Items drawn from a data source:
⟨

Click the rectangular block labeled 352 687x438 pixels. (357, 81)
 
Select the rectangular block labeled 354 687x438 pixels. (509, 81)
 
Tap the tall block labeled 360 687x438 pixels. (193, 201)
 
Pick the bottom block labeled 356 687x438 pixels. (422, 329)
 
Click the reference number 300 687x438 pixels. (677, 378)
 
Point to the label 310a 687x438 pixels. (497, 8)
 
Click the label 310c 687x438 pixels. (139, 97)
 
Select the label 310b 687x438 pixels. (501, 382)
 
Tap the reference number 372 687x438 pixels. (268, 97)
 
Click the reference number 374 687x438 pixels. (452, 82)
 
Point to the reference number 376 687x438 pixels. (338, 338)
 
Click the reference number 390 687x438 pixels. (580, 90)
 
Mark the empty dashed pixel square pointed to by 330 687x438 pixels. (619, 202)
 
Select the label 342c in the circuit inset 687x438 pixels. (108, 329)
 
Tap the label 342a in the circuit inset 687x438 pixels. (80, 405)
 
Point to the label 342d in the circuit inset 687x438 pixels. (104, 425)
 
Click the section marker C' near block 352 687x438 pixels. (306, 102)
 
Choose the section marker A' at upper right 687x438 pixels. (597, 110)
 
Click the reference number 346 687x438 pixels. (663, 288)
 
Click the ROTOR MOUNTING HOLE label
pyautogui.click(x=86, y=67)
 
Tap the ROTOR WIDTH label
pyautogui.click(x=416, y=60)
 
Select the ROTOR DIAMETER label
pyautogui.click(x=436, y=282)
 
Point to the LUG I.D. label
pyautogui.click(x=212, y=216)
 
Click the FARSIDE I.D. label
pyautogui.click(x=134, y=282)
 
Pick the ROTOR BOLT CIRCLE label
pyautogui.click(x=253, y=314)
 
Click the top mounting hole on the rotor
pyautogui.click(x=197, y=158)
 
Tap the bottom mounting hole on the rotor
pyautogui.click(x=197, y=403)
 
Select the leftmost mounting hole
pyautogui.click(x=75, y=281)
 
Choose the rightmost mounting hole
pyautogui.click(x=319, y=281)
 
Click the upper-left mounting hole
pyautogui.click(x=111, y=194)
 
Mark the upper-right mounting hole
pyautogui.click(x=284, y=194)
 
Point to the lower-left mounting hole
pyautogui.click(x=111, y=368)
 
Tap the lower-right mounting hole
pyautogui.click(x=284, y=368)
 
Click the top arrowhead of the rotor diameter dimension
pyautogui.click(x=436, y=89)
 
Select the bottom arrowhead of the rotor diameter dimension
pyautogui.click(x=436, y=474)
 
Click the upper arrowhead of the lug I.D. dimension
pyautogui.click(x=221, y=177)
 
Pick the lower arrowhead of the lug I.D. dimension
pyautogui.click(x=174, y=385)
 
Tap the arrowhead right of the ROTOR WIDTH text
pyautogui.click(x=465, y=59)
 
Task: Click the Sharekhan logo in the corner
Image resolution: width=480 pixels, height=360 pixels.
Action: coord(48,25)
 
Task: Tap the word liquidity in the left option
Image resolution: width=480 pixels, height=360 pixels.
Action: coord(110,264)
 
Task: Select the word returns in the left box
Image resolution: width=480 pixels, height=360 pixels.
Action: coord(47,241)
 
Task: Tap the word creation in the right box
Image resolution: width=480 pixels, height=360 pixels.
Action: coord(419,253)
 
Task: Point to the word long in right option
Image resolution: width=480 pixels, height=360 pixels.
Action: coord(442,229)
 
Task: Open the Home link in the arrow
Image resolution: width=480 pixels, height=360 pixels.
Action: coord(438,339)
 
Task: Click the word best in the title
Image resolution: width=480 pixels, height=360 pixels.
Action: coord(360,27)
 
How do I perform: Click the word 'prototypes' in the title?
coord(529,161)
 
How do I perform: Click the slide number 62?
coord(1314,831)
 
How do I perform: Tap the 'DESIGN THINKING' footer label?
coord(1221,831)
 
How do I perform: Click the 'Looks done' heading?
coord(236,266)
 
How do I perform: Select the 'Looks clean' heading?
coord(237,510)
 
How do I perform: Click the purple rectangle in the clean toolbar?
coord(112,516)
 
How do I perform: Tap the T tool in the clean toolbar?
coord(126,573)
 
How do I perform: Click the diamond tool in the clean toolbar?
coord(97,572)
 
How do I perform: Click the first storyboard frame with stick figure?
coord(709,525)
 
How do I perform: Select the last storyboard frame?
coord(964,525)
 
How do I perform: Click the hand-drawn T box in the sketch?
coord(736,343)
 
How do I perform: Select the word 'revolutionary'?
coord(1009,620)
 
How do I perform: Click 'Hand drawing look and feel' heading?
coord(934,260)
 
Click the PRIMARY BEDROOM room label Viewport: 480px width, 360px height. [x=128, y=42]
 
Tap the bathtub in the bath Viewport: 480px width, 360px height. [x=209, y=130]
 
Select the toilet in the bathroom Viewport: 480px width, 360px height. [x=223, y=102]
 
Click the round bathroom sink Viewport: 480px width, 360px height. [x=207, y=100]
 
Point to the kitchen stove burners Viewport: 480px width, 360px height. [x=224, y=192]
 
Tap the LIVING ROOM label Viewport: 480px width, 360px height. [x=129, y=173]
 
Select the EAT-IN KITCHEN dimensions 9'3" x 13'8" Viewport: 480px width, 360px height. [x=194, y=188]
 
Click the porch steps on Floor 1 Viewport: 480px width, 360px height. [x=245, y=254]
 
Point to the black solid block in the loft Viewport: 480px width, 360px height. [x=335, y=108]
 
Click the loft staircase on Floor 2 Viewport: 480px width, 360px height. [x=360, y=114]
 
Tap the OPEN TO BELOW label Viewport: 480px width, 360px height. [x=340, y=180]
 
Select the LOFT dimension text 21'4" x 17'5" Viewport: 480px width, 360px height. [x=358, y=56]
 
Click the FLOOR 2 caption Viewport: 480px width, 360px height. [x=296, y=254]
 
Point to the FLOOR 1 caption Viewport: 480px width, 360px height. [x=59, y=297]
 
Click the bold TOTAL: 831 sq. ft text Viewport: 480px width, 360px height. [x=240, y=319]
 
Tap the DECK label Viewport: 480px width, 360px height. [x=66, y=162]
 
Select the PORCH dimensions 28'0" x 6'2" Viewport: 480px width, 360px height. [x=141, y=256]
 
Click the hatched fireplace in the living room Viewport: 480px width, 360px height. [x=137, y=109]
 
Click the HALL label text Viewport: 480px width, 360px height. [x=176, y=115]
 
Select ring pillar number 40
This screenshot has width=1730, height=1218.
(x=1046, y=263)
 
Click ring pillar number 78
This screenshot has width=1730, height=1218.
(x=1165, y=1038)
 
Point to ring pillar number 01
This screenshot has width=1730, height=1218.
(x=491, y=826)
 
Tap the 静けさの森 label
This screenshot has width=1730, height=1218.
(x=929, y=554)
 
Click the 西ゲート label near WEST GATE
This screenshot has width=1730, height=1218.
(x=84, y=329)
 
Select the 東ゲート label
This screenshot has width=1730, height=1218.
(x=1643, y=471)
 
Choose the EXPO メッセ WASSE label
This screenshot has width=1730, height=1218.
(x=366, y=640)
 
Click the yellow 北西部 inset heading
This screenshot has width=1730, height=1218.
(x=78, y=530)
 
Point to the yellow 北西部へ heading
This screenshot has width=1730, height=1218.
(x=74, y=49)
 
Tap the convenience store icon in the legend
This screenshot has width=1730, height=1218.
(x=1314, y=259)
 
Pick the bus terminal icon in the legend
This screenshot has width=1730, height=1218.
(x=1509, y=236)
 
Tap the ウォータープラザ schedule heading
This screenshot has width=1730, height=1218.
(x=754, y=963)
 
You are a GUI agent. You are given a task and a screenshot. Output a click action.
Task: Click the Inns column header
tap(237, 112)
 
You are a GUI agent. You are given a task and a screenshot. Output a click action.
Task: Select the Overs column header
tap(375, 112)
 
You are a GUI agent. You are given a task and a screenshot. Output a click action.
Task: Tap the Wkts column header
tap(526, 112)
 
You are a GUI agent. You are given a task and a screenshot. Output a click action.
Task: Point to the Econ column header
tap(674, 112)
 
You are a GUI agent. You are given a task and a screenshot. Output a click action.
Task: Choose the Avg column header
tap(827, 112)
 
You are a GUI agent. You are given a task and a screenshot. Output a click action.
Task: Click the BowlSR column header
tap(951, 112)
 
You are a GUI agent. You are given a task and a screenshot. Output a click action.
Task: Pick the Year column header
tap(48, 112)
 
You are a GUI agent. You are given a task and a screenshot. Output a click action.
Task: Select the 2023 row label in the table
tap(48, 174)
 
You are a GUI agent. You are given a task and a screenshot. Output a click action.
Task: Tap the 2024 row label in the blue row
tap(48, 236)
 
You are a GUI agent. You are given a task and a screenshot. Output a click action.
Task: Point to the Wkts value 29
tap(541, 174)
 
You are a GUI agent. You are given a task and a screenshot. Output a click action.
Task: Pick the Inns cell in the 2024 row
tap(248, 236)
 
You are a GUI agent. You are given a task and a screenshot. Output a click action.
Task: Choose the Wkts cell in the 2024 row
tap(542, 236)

⟩

Given instruction:
Render the data as a numbered list, beginning at the line that has "How do I perform: Click the diamond" and stopping after the line that has "coord(934,260)". Skip any blank lines.

Result of this task:
1. How do I perform: Click the diamond tool in the clean toolbar?
2. coord(97,572)
3. How do I perform: Click the first storyboard frame with stick figure?
4. coord(709,525)
5. How do I perform: Select the last storyboard frame?
6. coord(964,525)
7. How do I perform: Click the hand-drawn T box in the sketch?
8. coord(736,343)
9. How do I perform: Select the word 'revolutionary'?
10. coord(1009,620)
11. How do I perform: Click 'Hand drawing look and feel' heading?
12. coord(934,260)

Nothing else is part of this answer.